Muchas veces fue objeto de censura despiadada por la firmeza de su convicción que no admitía ninguna vacilación.
A veces daba la impresión de inclinarse al rígido militarismo por sus procedimientos que en todo tiempo siempre estuvieron como meta, la formación perpendicular y completa de los jóvenes. Hoy se reconocen sus

grandes meritos de organización y conductor de la juventud
En su alocución de apertura de clases el 1 de Junio de 1944 decía: pocas palabras os diré en el sentido de que a cada momento, a cada instante, sepáis conduciros en vuestros actos como caballeros. Un caballero es un ser inteligente, moral y de carácter  que sirve de modelo a la colectividad de que forma parte. No pierdan ocasión, en que no sirva de ejemplo para la ejecución de acciones nobles y recomendables sed caballeros por siempre.
Contrajo matrimonio con la dama Anita Tinoco en la ciudad de Yoro, procreando tres hijos: Ela, Selmira y Francisco.

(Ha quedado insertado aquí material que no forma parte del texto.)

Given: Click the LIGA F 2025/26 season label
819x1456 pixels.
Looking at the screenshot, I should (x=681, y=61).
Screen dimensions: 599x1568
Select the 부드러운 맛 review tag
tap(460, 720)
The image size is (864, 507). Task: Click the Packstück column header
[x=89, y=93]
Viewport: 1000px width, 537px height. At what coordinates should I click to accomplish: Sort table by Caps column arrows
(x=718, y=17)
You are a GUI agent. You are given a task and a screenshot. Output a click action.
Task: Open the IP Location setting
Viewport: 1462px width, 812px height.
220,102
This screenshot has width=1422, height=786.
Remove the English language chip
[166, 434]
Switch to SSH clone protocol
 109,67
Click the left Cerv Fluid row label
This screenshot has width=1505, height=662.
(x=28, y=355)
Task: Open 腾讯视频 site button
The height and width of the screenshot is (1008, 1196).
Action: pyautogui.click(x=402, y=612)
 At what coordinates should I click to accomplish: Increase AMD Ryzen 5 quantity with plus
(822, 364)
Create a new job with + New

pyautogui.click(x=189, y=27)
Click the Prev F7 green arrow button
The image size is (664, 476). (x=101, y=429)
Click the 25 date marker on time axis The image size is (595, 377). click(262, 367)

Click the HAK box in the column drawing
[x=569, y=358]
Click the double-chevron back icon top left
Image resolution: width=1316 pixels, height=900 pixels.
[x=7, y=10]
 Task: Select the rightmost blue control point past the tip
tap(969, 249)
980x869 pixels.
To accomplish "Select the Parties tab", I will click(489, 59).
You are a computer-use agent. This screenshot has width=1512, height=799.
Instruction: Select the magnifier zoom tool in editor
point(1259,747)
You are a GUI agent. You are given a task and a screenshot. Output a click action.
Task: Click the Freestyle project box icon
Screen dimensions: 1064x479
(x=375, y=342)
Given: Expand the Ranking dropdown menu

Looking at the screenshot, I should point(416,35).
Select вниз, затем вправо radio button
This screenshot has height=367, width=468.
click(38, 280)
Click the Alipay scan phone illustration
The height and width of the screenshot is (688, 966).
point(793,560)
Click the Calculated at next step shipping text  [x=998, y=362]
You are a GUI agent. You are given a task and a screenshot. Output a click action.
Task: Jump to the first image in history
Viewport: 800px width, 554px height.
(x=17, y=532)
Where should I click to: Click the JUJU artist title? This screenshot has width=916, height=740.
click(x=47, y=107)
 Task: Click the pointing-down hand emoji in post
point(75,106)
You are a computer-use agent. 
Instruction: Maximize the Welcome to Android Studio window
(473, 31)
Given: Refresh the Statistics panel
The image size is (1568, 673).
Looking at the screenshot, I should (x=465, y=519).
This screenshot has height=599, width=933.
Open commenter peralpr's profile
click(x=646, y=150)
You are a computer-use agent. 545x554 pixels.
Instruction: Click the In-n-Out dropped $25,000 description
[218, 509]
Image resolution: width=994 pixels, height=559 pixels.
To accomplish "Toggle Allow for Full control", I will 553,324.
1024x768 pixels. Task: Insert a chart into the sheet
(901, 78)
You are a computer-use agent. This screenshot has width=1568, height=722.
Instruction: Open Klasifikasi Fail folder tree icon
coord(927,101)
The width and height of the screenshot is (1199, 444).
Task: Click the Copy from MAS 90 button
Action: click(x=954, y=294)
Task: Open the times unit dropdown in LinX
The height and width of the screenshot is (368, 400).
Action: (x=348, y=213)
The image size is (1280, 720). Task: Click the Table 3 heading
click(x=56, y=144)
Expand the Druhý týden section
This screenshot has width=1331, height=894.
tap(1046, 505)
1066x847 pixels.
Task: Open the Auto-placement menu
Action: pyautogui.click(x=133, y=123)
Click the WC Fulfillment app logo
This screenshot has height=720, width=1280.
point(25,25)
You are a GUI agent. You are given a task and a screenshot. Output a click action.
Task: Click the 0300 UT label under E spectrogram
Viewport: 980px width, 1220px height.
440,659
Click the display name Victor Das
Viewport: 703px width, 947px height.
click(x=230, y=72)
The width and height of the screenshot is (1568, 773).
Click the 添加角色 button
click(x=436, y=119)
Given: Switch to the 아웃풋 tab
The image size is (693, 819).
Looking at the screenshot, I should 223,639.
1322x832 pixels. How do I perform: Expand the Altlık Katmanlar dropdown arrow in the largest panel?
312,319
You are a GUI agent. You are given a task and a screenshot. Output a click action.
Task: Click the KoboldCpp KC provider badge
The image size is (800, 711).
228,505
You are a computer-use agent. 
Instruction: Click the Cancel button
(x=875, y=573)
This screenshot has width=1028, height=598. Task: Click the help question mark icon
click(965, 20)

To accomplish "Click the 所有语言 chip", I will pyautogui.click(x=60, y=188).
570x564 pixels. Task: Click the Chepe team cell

De su segundo matrimonio con la Profa. Lidia Galindo, tuvo un hijo, César. Fue amoroso padre y esposo ejemplar, un ciudadano íntegro, un amigo sincero y franco. Sus convicciones tanto en su profesión como en política, fueron rectas y firmes  tal como son los hombres de alto nivel espiritual.
El fallecimiento del profesor Cáceres- 25 de octubre de 1944, en Ocotepeque, en un accidente de avión- consternó profundamente a sus amigos, compañeros y a sus alumnos,  no solamente en la capital si no en todo el país. La Patria perdió a uno de sus mejores hijos.
El Magisterio lo recuerda con respeto y admiración.  Por eso en la encuesta patrocinada por la Dirección General de Educación Media, ocupó el primer lugar, mereciendo, en tal virtud, la distinción de que sea su nombre, el de la promoción de 1969.